◆ LISTING ◆
────────────────────────────────────────

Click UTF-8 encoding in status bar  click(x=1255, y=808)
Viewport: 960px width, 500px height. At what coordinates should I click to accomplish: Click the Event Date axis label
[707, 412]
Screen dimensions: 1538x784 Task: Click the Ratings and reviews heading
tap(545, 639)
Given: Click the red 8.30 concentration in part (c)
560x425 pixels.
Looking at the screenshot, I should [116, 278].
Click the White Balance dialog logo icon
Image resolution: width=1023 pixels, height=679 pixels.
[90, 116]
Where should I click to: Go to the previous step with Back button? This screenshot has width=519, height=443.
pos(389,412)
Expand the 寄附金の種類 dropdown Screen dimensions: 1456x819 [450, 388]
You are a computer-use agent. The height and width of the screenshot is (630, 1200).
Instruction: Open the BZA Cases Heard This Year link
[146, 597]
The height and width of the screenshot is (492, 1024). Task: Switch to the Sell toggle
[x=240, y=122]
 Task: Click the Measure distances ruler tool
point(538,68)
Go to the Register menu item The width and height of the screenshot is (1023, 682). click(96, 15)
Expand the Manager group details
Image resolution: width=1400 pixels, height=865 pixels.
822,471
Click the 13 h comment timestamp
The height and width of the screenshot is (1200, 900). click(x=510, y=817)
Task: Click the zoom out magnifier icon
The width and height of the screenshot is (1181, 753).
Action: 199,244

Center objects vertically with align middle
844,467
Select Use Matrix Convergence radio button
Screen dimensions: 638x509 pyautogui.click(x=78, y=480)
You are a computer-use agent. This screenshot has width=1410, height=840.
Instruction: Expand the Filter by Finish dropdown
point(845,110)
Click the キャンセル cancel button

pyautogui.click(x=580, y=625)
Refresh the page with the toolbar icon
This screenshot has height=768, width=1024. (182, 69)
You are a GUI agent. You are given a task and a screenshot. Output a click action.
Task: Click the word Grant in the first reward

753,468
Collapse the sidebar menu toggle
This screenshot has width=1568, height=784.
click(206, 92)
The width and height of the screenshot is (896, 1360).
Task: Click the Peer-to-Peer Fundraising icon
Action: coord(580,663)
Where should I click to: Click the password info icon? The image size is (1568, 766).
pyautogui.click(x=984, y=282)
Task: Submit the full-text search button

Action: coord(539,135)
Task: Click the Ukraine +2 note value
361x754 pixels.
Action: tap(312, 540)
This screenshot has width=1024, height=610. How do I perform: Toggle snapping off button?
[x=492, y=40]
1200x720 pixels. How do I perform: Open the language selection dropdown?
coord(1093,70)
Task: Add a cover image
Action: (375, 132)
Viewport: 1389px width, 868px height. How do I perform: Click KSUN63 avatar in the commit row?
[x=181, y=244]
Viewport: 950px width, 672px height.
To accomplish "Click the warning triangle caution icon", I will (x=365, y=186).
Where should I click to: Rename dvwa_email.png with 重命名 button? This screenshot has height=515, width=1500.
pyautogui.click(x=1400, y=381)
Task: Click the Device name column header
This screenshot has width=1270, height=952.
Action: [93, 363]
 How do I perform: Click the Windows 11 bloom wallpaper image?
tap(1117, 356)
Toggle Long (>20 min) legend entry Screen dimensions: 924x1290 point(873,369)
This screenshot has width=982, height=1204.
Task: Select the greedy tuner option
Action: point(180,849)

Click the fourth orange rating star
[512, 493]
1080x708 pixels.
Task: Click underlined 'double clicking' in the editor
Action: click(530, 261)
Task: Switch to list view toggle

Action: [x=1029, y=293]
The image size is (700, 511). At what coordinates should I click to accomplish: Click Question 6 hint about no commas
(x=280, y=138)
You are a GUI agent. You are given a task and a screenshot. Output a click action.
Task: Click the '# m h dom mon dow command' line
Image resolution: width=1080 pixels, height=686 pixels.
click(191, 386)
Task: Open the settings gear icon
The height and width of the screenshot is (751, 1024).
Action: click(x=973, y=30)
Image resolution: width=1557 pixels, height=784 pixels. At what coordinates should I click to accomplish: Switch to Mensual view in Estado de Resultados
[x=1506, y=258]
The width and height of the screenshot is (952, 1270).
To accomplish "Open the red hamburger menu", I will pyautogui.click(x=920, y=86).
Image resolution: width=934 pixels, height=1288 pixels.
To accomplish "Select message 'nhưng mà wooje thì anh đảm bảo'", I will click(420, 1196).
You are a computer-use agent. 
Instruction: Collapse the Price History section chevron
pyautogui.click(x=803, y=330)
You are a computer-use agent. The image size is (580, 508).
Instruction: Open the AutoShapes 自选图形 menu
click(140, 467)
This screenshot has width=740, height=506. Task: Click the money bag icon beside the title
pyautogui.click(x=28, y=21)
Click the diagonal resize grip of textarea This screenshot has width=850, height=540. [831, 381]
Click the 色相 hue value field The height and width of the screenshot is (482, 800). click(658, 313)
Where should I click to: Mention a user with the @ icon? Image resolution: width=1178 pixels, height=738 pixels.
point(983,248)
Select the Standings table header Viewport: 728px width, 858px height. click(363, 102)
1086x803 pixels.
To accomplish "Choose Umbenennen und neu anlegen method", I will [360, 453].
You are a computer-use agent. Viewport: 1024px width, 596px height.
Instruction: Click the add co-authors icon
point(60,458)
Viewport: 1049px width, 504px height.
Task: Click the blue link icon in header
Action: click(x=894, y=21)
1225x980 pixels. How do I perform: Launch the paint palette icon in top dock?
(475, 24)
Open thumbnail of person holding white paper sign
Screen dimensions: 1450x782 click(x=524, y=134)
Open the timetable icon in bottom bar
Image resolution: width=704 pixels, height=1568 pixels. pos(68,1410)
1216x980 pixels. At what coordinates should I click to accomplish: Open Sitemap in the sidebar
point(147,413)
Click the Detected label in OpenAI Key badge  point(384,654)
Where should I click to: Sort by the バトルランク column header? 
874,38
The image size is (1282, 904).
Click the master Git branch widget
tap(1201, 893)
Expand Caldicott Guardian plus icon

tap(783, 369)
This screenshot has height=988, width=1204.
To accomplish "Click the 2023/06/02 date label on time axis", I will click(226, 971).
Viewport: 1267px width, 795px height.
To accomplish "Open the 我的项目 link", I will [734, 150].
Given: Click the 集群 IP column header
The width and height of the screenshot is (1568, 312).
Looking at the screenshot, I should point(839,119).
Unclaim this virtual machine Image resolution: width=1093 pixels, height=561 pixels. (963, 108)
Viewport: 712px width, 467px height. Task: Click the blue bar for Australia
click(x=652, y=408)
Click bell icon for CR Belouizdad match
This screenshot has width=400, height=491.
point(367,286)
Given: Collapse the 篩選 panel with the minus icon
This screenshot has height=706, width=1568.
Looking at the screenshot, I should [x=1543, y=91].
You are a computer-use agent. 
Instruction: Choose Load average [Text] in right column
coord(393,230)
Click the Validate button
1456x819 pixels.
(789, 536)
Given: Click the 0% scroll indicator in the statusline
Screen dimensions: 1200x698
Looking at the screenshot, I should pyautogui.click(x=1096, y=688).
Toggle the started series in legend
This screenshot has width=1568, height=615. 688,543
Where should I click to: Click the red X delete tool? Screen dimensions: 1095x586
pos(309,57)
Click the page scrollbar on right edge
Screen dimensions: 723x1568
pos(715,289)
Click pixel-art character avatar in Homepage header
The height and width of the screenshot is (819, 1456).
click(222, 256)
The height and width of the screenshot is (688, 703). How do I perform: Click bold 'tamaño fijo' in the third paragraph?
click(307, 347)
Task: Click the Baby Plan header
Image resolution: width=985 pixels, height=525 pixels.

────────────────────────────────────────

◆ PROBLEM TO WORK ON ◆
Please copy out all of the items above word for word, without changing anything.

◆ SOLUTION TO THE EXERCISE ◆
Click UTF-8 encoding in status bar  click(x=1255, y=808)
Viewport: 960px width, 500px height. At what coordinates should I click to accomplish: Click the Event Date axis label
[707, 412]
Screen dimensions: 1538x784 Task: Click the Ratings and reviews heading
tap(545, 639)
Given: Click the red 8.30 concentration in part (c)
560x425 pixels.
Looking at the screenshot, I should [116, 278].
Click the White Balance dialog logo icon
Image resolution: width=1023 pixels, height=679 pixels.
[90, 116]
Where should I click to: Go to the previous step with Back button? This screenshot has width=519, height=443.
pos(389,412)
Expand the 寄附金の種類 dropdown Screen dimensions: 1456x819 [450, 388]
You are a computer-use agent. The height and width of the screenshot is (630, 1200).
Instruction: Open the BZA Cases Heard This Year link
[146, 597]
The height and width of the screenshot is (492, 1024). Task: Switch to the Sell toggle
[x=240, y=122]
 Task: Click the Measure distances ruler tool
point(538,68)
Go to the Register menu item The width and height of the screenshot is (1023, 682). click(96, 15)
Expand the Manager group details
Image resolution: width=1400 pixels, height=865 pixels.
822,471
Click the 13 h comment timestamp
The height and width of the screenshot is (1200, 900). click(x=510, y=817)
Task: Click the zoom out magnifier icon
The width and height of the screenshot is (1181, 753).
Action: 199,244

Center objects vertically with align middle
844,467
Select Use Matrix Convergence radio button
Screen dimensions: 638x509 pyautogui.click(x=78, y=480)
You are a computer-use agent. This screenshot has width=1410, height=840.
Instruction: Expand the Filter by Finish dropdown
point(845,110)
Click the キャンセル cancel button

pyautogui.click(x=580, y=625)
Refresh the page with the toolbar icon
This screenshot has height=768, width=1024. (182, 69)
You are a GUI agent. You are given a task and a screenshot. Output a click action.
Task: Click the word Grant in the first reward

753,468
Collapse the sidebar menu toggle
This screenshot has width=1568, height=784.
click(206, 92)
The width and height of the screenshot is (896, 1360).
Task: Click the Peer-to-Peer Fundraising icon
Action: coord(580,663)
Where should I click to: Click the password info icon? The image size is (1568, 766).
pyautogui.click(x=984, y=282)
Task: Submit the full-text search button

Action: coord(539,135)
Task: Click the Ukraine +2 note value
361x754 pixels.
Action: tap(312, 540)
This screenshot has width=1024, height=610. How do I perform: Toggle snapping off button?
[x=492, y=40]
1200x720 pixels. How do I perform: Open the language selection dropdown?
coord(1093,70)
Task: Add a cover image
Action: (375, 132)
Viewport: 1389px width, 868px height. How do I perform: Click KSUN63 avatar in the commit row?
[x=181, y=244]
Viewport: 950px width, 672px height.
To accomplish "Click the warning triangle caution icon", I will (x=365, y=186).
Where should I click to: Rename dvwa_email.png with 重命名 button? This screenshot has height=515, width=1500.
pyautogui.click(x=1400, y=381)
Task: Click the Device name column header
This screenshot has width=1270, height=952.
Action: [93, 363]
 How do I perform: Click the Windows 11 bloom wallpaper image?
tap(1117, 356)
Toggle Long (>20 min) legend entry Screen dimensions: 924x1290 point(873,369)
This screenshot has width=982, height=1204.
Task: Select the greedy tuner option
Action: point(180,849)

Click the fourth orange rating star
[512, 493]
1080x708 pixels.
Task: Click underlined 'double clicking' in the editor
Action: click(530, 261)
Task: Switch to list view toggle

Action: [x=1029, y=293]
The image size is (700, 511). At what coordinates should I click to accomplish: Click Question 6 hint about no commas
(x=280, y=138)
You are a GUI agent. You are given a task and a screenshot. Output a click action.
Task: Click the '# m h dom mon dow command' line
Image resolution: width=1080 pixels, height=686 pixels.
click(191, 386)
Task: Open the settings gear icon
The height and width of the screenshot is (751, 1024).
Action: click(x=973, y=30)
Image resolution: width=1557 pixels, height=784 pixels. At what coordinates should I click to accomplish: Switch to Mensual view in Estado de Resultados
[x=1506, y=258]
The width and height of the screenshot is (952, 1270).
To accomplish "Open the red hamburger menu", I will pyautogui.click(x=920, y=86).
Image resolution: width=934 pixels, height=1288 pixels.
To accomplish "Select message 'nhưng mà wooje thì anh đảm bảo'", I will click(420, 1196).
You are a computer-use agent. 
Instruction: Collapse the Price History section chevron
pyautogui.click(x=803, y=330)
You are a computer-use agent. The image size is (580, 508).
Instruction: Open the AutoShapes 自选图形 menu
click(140, 467)
This screenshot has width=740, height=506. Task: Click the money bag icon beside the title
pyautogui.click(x=28, y=21)
Click the diagonal resize grip of textarea This screenshot has width=850, height=540. [831, 381]
Click the 色相 hue value field The height and width of the screenshot is (482, 800). click(658, 313)
Where should I click to: Mention a user with the @ icon? Image resolution: width=1178 pixels, height=738 pixels.
point(983,248)
Select the Standings table header Viewport: 728px width, 858px height. click(363, 102)
1086x803 pixels.
To accomplish "Choose Umbenennen und neu anlegen method", I will [360, 453].
You are a computer-use agent. Viewport: 1024px width, 596px height.
Instruction: Click the add co-authors icon
point(60,458)
Viewport: 1049px width, 504px height.
Task: Click the blue link icon in header
Action: click(x=894, y=21)
1225x980 pixels. How do I perform: Launch the paint palette icon in top dock?
(475, 24)
Open thumbnail of person holding white paper sign
Screen dimensions: 1450x782 click(x=524, y=134)
Open the timetable icon in bottom bar
Image resolution: width=704 pixels, height=1568 pixels. pos(68,1410)
1216x980 pixels. At what coordinates should I click to accomplish: Open Sitemap in the sidebar
point(147,413)
Click the Detected label in OpenAI Key badge  point(384,654)
Where should I click to: Sort by the バトルランク column header? 
874,38
The image size is (1282, 904).
Click the master Git branch widget
tap(1201, 893)
Expand Caldicott Guardian plus icon

tap(783, 369)
This screenshot has height=988, width=1204.
To accomplish "Click the 2023/06/02 date label on time axis", I will click(226, 971).
Viewport: 1267px width, 795px height.
To accomplish "Open the 我的项目 link", I will [734, 150].
Given: Click the 集群 IP column header
The width and height of the screenshot is (1568, 312).
Looking at the screenshot, I should point(839,119).
Unclaim this virtual machine Image resolution: width=1093 pixels, height=561 pixels. (963, 108)
Viewport: 712px width, 467px height. Task: Click the blue bar for Australia
click(x=652, y=408)
Click bell icon for CR Belouizdad match
This screenshot has width=400, height=491.
point(367,286)
Given: Collapse the 篩選 panel with the minus icon
This screenshot has height=706, width=1568.
Looking at the screenshot, I should [x=1543, y=91].
You are a computer-use agent. 
Instruction: Choose Load average [Text] in right column
coord(393,230)
Click the Validate button
1456x819 pixels.
(789, 536)
Given: Click the 0% scroll indicator in the statusline
Screen dimensions: 1200x698
Looking at the screenshot, I should pyautogui.click(x=1096, y=688).
Toggle the started series in legend
This screenshot has width=1568, height=615. 688,543
Where should I click to: Click the red X delete tool? Screen dimensions: 1095x586
pos(309,57)
Click the page scrollbar on right edge
Screen dimensions: 723x1568
pos(715,289)
Click pixel-art character avatar in Homepage header
The height and width of the screenshot is (819, 1456).
click(222, 256)
The height and width of the screenshot is (688, 703). How do I perform: Click bold 'tamaño fijo' in the third paragraph?
click(307, 347)
Task: Click the Baby Plan header
Image resolution: width=985 pixels, height=525 pixels.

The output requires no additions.